Sunday, August 19, 2012

"An Extreme Choice": Embracing Ayn Rand, GOP VP Pick Paul Ryan Backs Dismantling New Deal

by Beverly Bandler

Paul Ryan, Mitt Romney's presidential running mate, is “a deep, deep scholar of and reader of Ayn Rand.” According to Ryan, “Rand makes the best case for the morality of democratic capitalism.” But, Ayn Rand not only contradicts Judeo-Christian principles, she contradicts the Declaration of Independence and the U.S. Constitution.

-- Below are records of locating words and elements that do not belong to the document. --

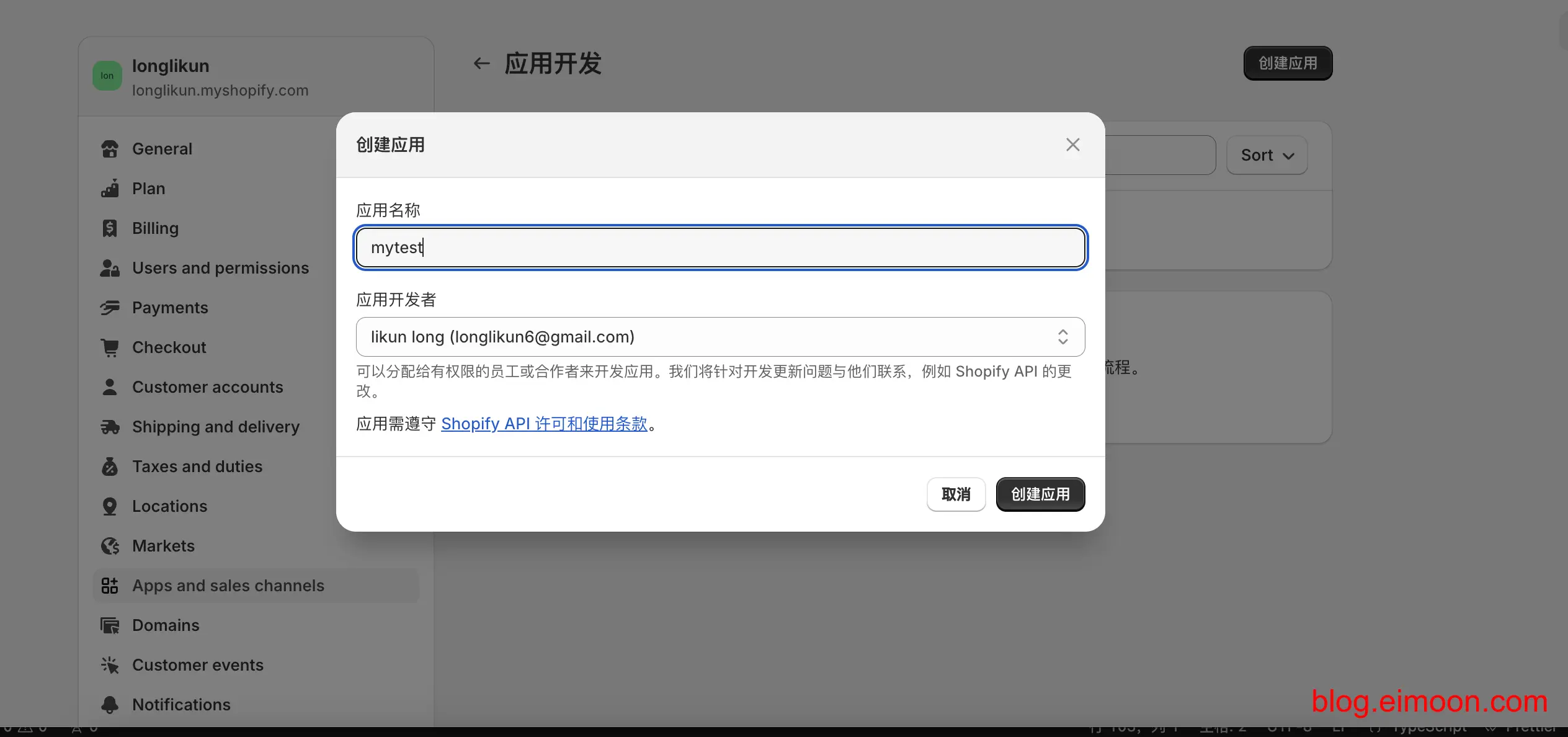Screen dimensions: 1568x737
Task: Select the Checkout cart icon
Action: point(109,347)
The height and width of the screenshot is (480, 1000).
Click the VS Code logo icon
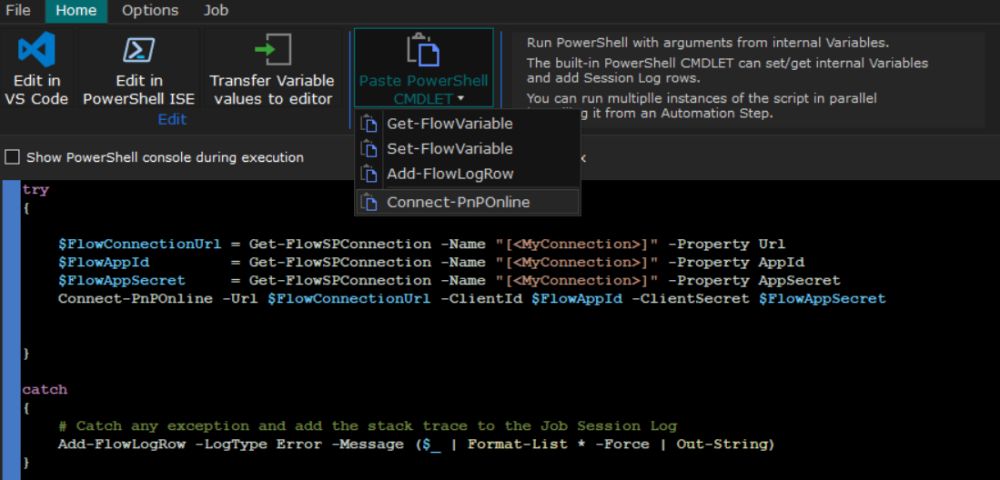36,50
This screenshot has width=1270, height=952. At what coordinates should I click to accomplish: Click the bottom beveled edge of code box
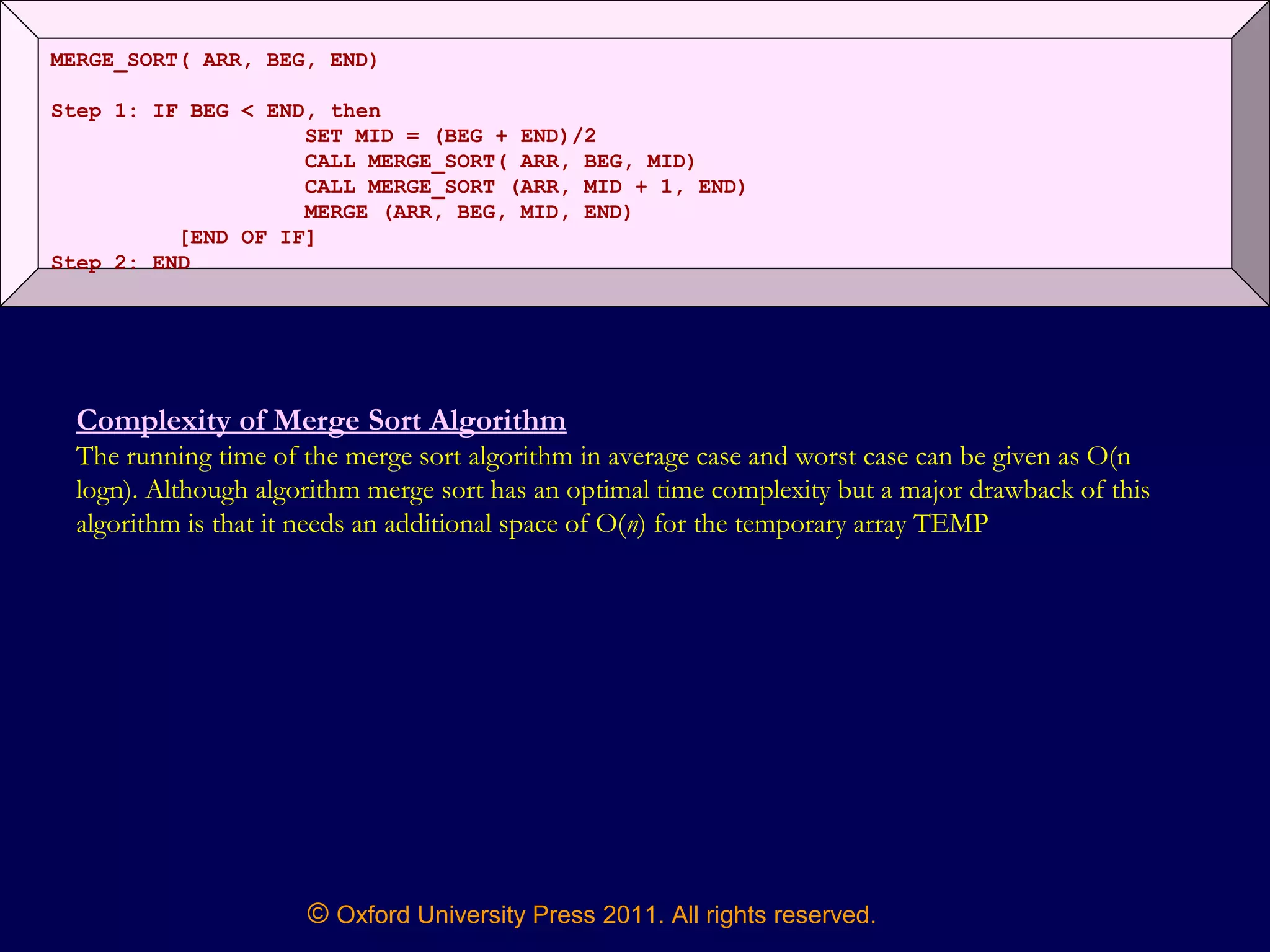[x=635, y=288]
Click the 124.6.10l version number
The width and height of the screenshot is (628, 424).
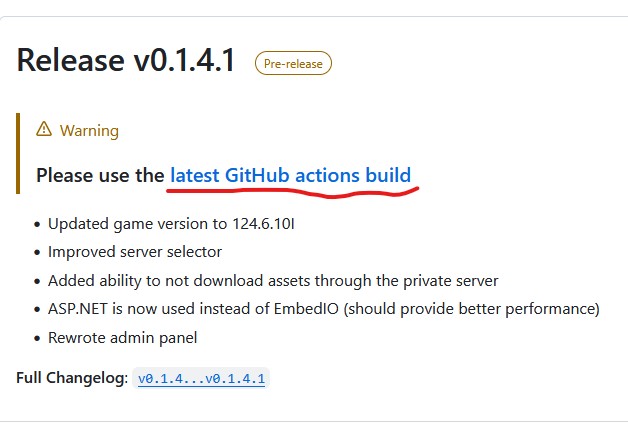[263, 223]
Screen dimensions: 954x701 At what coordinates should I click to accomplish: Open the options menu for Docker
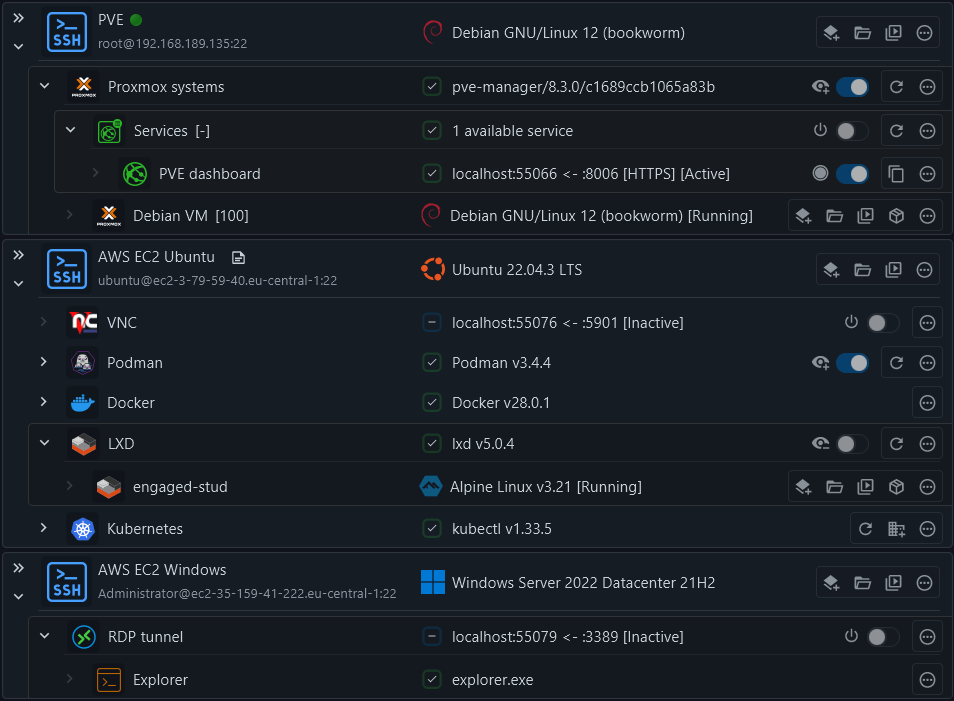coord(927,402)
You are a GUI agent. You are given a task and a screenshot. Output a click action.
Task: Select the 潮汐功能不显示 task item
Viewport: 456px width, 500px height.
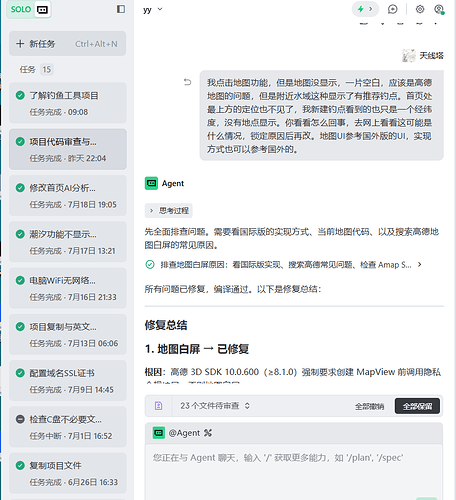68,242
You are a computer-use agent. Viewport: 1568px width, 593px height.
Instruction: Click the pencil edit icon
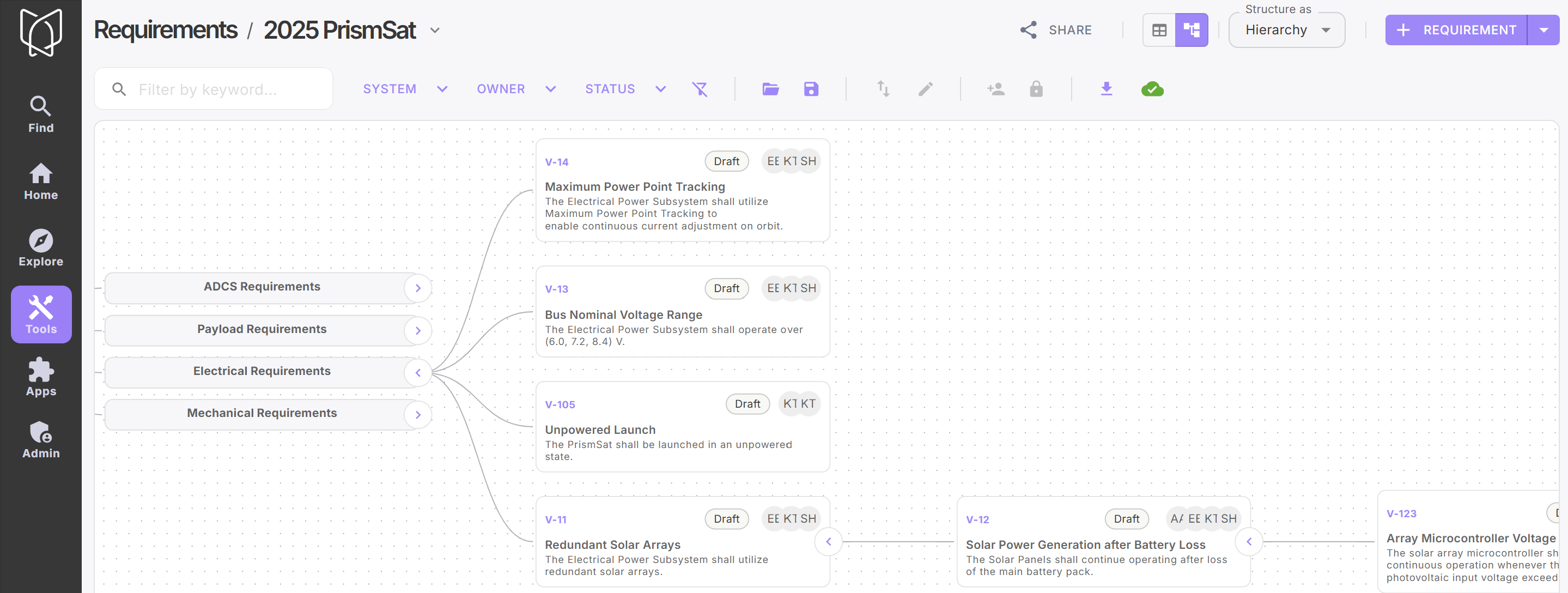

Rand writes that: “Democracy, in short, is a form of collectivism, which denies individual rights: the Majority can do whatever it wants with no restrictions... Democracy is a totalitarian manifestation; it is not a form of freedom.” Ryan has made no mention of having read James Madison, Thomas Jefferson, Benjamin Franklin (or those who influenced them--a list that includes Charles de Montesquieu and John Locke), our Founding Documents (one which a federal elected official is bound by the federal oath office to “support”), or any U.S. historian. Russian émigré Rand gives no indication of having read any of these individuals either. Or U.S. history. Or our founding documents. Ryan has publicly rejected his atheist idol Rand in the face of a backlash, and now embraces Thomas Aquinas. Is Ryan running for Pope?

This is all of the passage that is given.